Suecia gana, Alemania suda
La victoria nórdica de penalti señalado por al VAR eleva a rango de final su duelo ante los de Joachim Löw.

SUECIA 1
COREA DEL SUR 0
«Fue inexplicable que Corea estuviera admitida en el torneo. Eran muy débiles y no habían ni entrenado», se quejó el húngaro Ferenc Puskás del paso de Corea del Sur por Suiza’54, donde los asiáticos salieron trasquilados, cero goles a favor y 16 en contra en dos partidos, y para casa. Y es que pese a ser un fijo mundialista, con presencia continuada en las últimas nueve citas, los surcoreanos se han ido para Seúl a las primeras de cambio como norma. En Rusia la cosa no va a ser muy diferente, después de caer ayer ante Suecia por un solitario gol de penalti –ya van nueve en este Mundial– señalado por el VAR –el tercero–, dado que el inesperado triunfo mexicano ante Alemania ha puesto el pase a octavos inalcanzable.

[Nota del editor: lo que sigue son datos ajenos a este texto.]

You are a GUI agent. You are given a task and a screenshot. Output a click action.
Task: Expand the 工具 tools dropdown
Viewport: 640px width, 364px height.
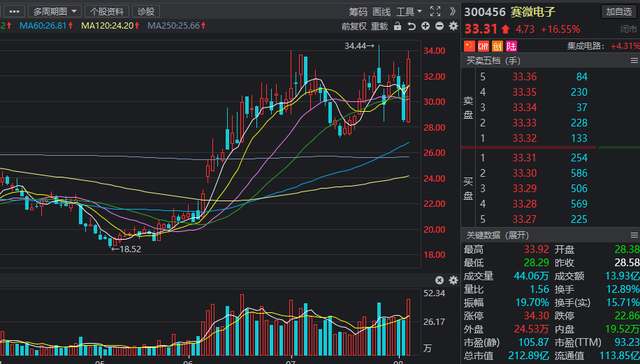click(409, 12)
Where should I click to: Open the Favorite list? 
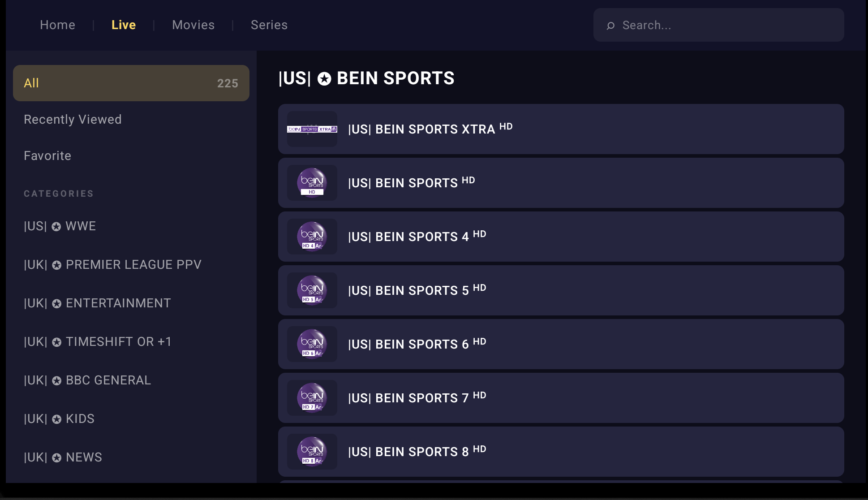pos(47,155)
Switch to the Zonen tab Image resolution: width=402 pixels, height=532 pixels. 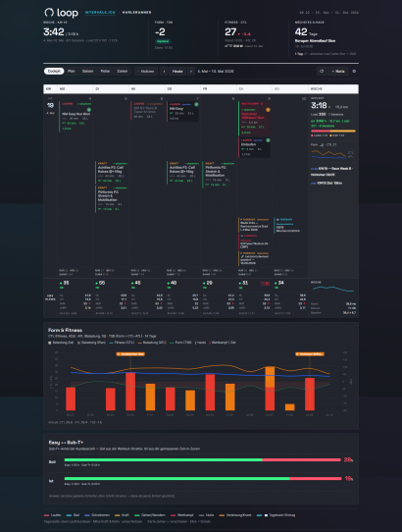click(x=123, y=72)
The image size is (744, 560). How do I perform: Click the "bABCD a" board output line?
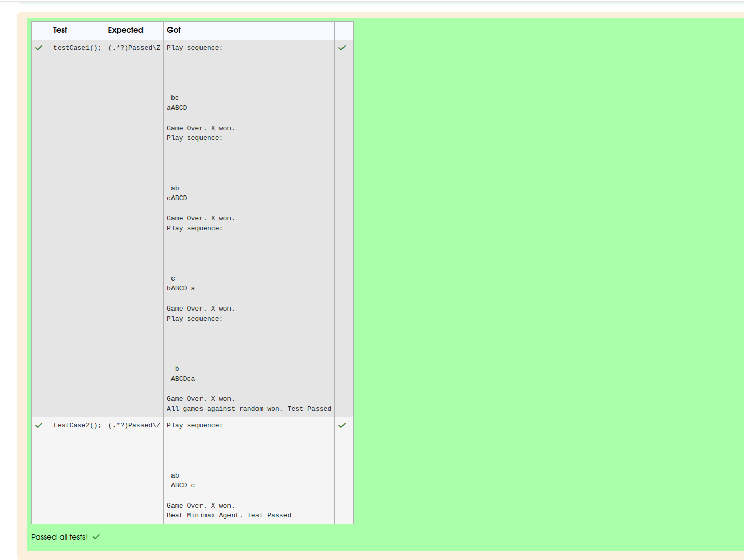tap(181, 288)
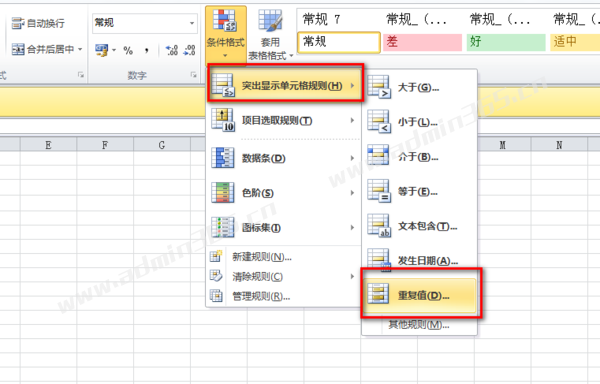Click 新建规则(N) new rule
This screenshot has height=384, width=600.
pyautogui.click(x=262, y=257)
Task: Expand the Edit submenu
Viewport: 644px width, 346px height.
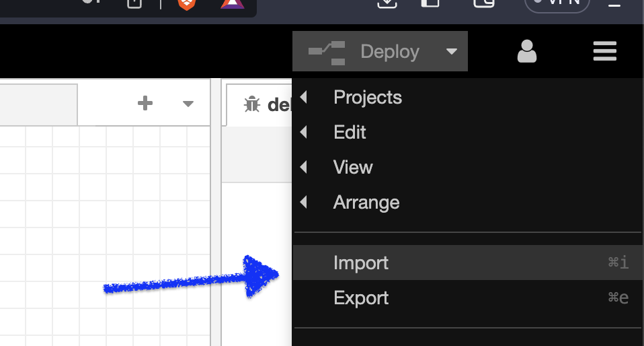Action: 350,133
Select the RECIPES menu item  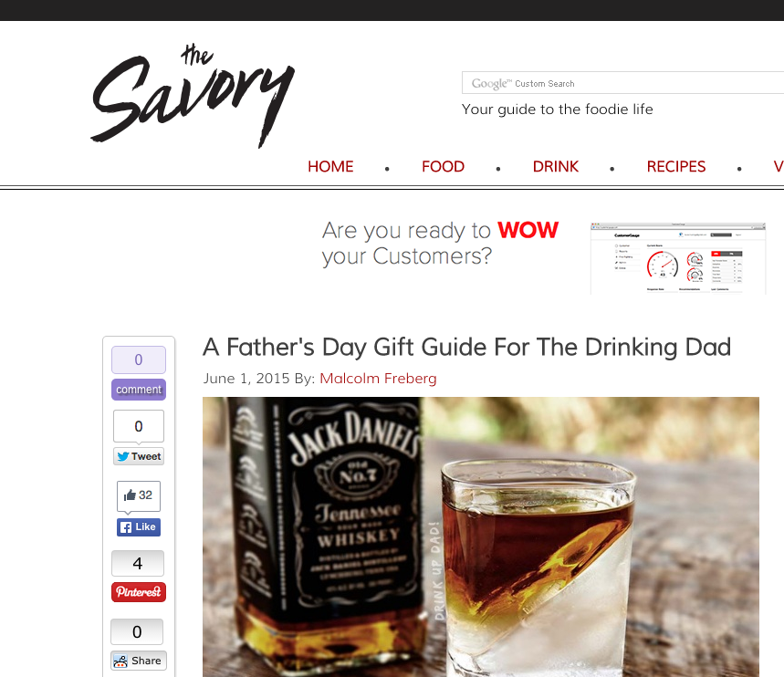676,166
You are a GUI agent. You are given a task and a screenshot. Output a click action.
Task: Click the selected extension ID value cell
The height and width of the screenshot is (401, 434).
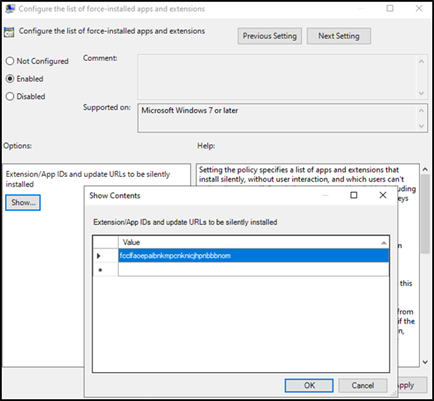(x=253, y=256)
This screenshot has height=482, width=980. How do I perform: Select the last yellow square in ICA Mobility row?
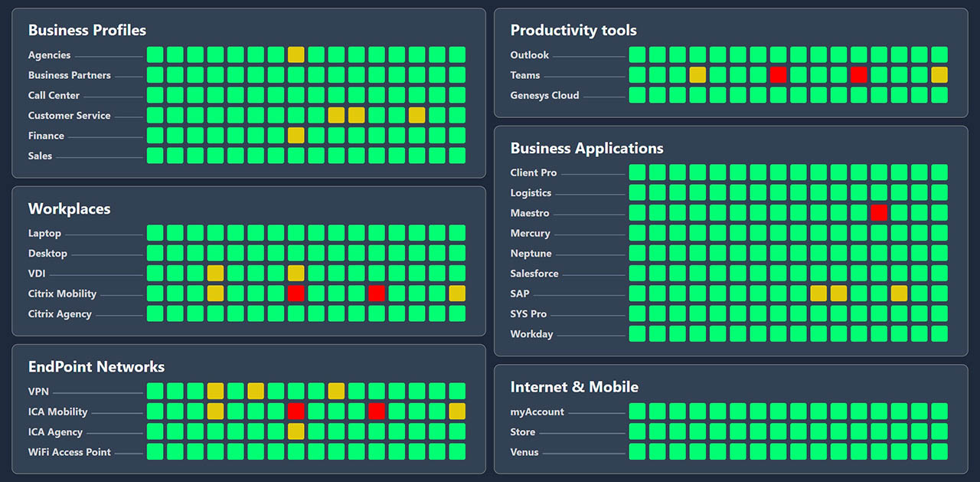pos(457,412)
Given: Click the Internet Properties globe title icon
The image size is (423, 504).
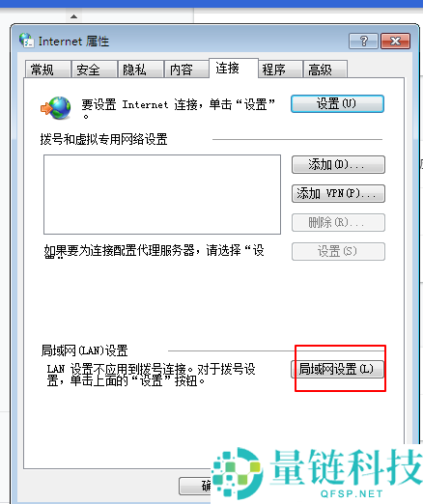Looking at the screenshot, I should click(x=26, y=41).
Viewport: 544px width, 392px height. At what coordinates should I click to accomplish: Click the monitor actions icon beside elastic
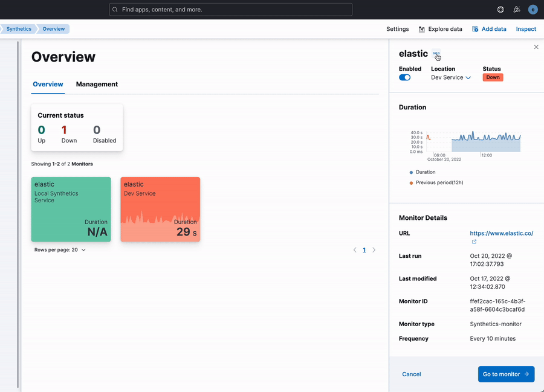[x=436, y=54]
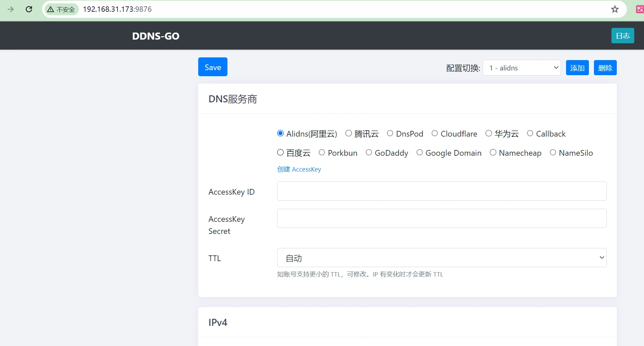The width and height of the screenshot is (644, 346).
Task: Click the 删除 delete config button
Action: (605, 68)
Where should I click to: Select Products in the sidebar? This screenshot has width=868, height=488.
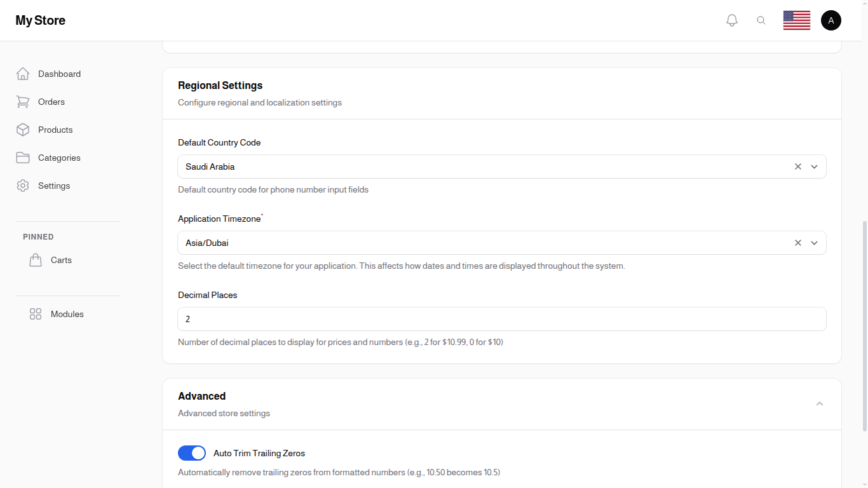(x=55, y=130)
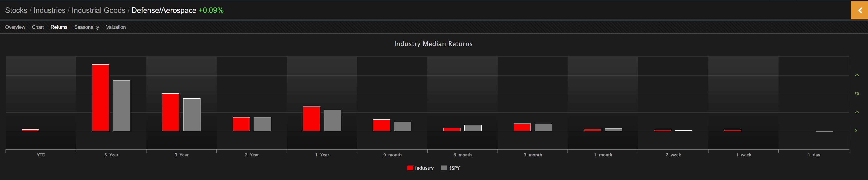Image resolution: width=868 pixels, height=180 pixels.
Task: Click the orange back arrow button
Action: [859, 10]
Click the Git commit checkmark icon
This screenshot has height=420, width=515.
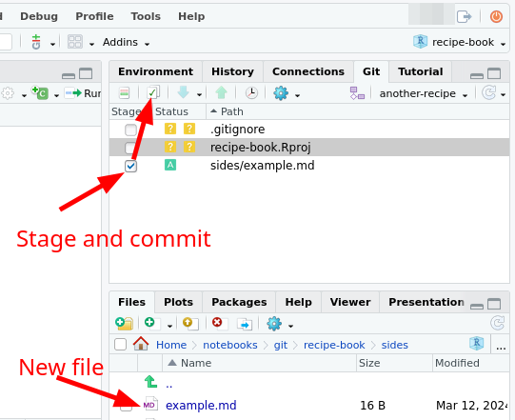153,92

Partido poco vistoso el deparado por los dos, a priori, invitados de piedra a este grupo, en el que, como decimos, el videoarbitraje fue el culpable de romper la igualdad en un marcador que los escandinavos eran hasta entonces incapaces de desequilibrar. Un paradón del sorprendente tercer portero surcoreano Cho Hyun-Woo a Berg y muy poco más en una primera mitad en la que una Suecia muy limitada con el balón dominó pero no generó el suficiente peligro arriba. Sin sus icónicos Larsson o Ibrahimovic, este combinado nórdico tira más del colectivo, sobre todo si los llamados a liderarla como Fosberg no aparecen. Lo tuvo que hacer el lanzador de penaltis Grandqvist, que no falló desde los once metros, y permitió a los suyos volver a ganar en un debut desde 1958.
Alivio amarillo ante una Corea del Sur trabajadora, guerrillera, con pequeñas dosis de su abanderado Song, del Tottenham, pero muchas del joven Lee Seung-Woo, ahora en el Calcio, recordado por su paso por La Masía y la sanción que supuso su fichaje juvenil al Barça. Su salida en el último tramo catapultó a su selección, que a punto estuvo de igualar la contienda.
Los asiáticos se ven fuera al primer partido sin siquiera realizar un tiro entre los tres palos, mientras la justita Suecia respira aliviada y es Alemania la que se juega su primera final ante los nórdicos en el siguiente duelo entre ambos. Un tropiezo de los de Joachim Löw mandaría a los campeones para casa.